Friday, 28 June 2013

The Theatre by the River (Yvonne Arnaud 1890 -1958)

Guildford Guildhall
I’m sure I must have mentioned previously in passing that I had the pleasure of growing up in the fine Surrey town of Guildford.

My home town is famous for its cathedral, the crumbling old castle, the Spectrum Leisure Centre, the Royal Grammar school in the Upper High Street and, well not a lot else really.

Yvonne Arnaud Theatre frontage
But down by the River Wey, lurking alongside the Debenham’s department store, sits the Yvonne Arnaud Theatre. The auditorium was built in the middle 1960’s and will soon celebrate its 50th anniversary.

 I have to admit to vaguely remembering it being built, although I was only knee high to a grasshopper at that particular time (honest I was guv!).

But until recently I never gave much of a thought as to who it was named after, or inspired by. This is a sad reflection from someone who actually worked in the building for a short period about 20 years ago.

So the question now has to be asked, who was Yvonne Arnaud and exactly what relationship did she hold to this fairly nondescript Surrey market town?

Yvonne Arnaud
Germaine Yvonne Arnaud was a French born actress, pianist and singer (b. December 20th, 1890). Born in Bordeaux, she was raised in Paris and at the age of 9 entered the Conservatoire de Paris.

Regarded as something of a child protégée, she started her career as a child concert pianist, touring and performing with many leading orchestras throughout Europe and the USA.

In her early 20’s, she moved on to musical comedy and then, after an operation on her larynx affected her singing voice, into non-musical comedy and drama around the time of the early 1920’s.

She married the actor Hugh McLellan in 1920 and lived in Effingham near Guildford for many years, hence her continual connection to the town.

She appeared on stage and in numerous British films in the 30’s and 40’s, going on to playing a maid in Jacques Tati’s “Mon Oncle” (1958 - her final performance). This production was in fact the first of Tati’s films to be released in colour.

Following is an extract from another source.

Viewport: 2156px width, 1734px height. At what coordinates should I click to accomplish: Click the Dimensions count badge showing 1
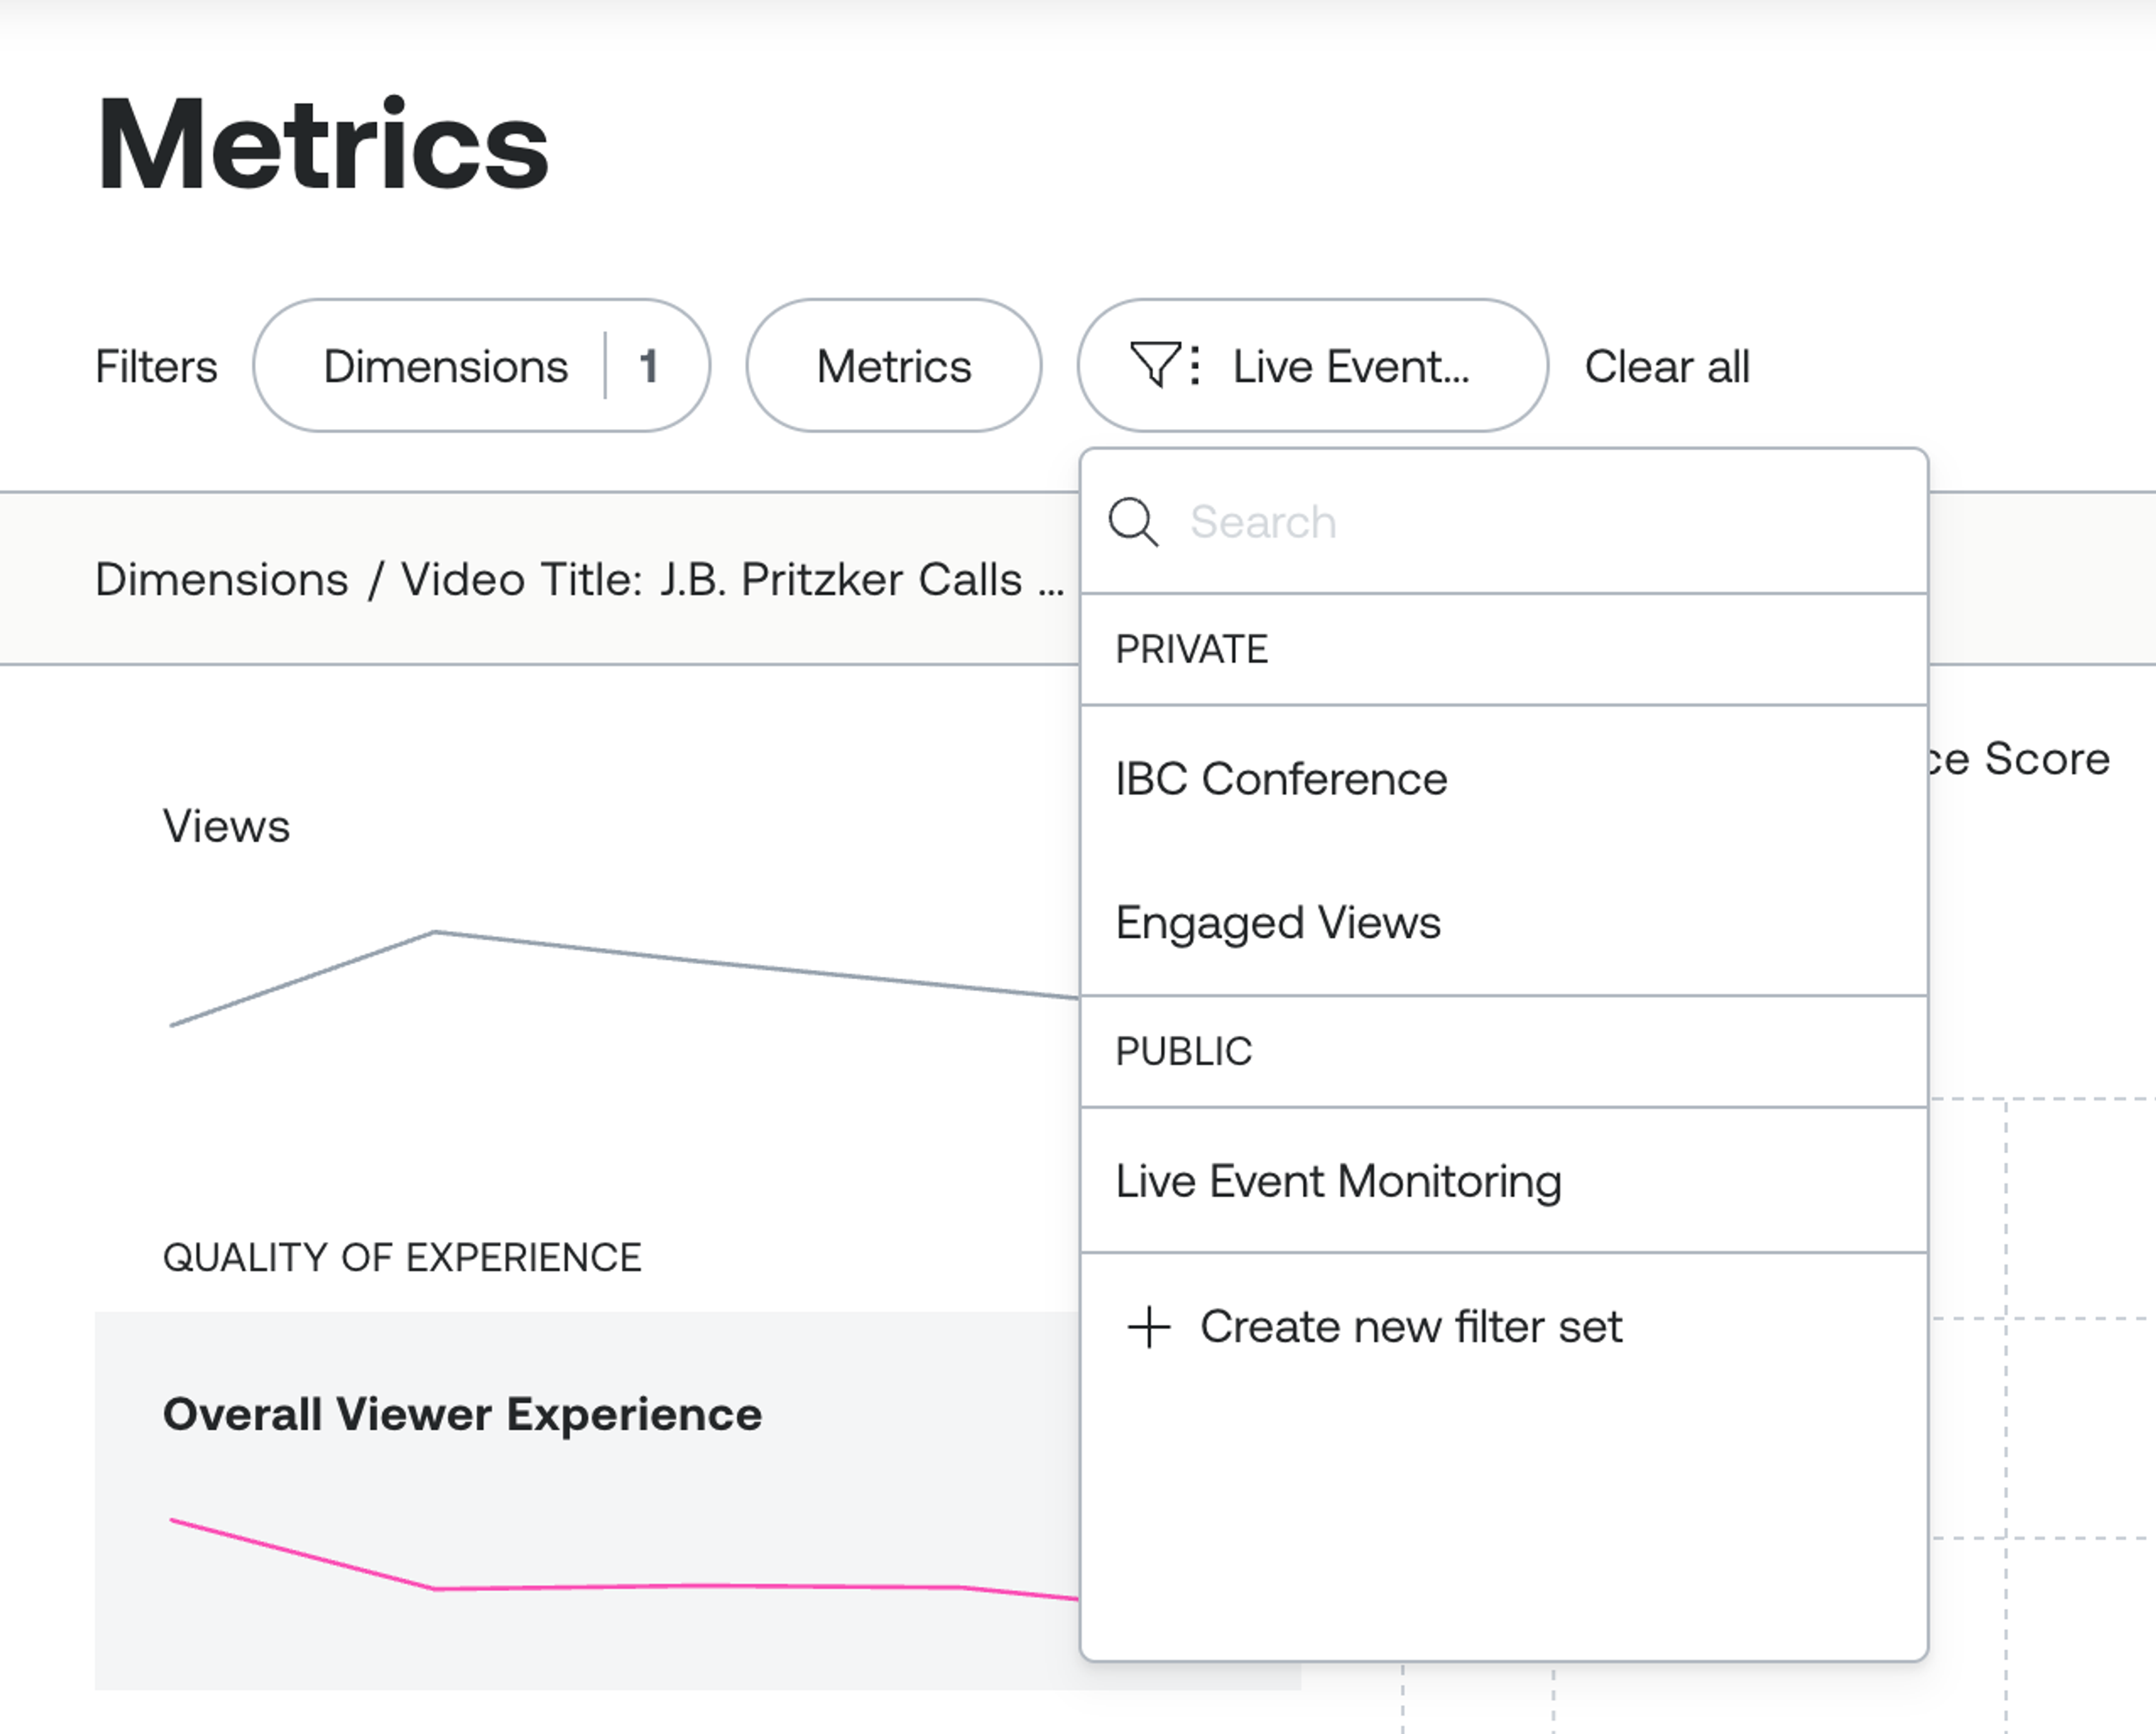tap(649, 366)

Not that she ever gave up “tinkling the ivories” occasionally returning to perform as a pianist in her later career (e.g. with the Halle Orchestra in 1948 and at the 1956 Hoffnung Festival).

Memorial stone
She died in Guildford aged of 67, after an operation on a cerebral haemorrhage.and her ashes were scattered in St Martha’s churchyard* where there is a memorial dedicated to her. 

7 years after her death, the Yvonne Arnaud Theatre was opened.

* The area in and around St Martha’s has a local reputation for the odd haunting and “strange” event taking place. In my late teens, myself and a few school friends spent a night up there around the sandpits “ghost hunting.” 

We never witnessed anything, but with the amount of red wine that was consumed on that rather damp evening, it is a wonder we knew what day it was let alone anything else!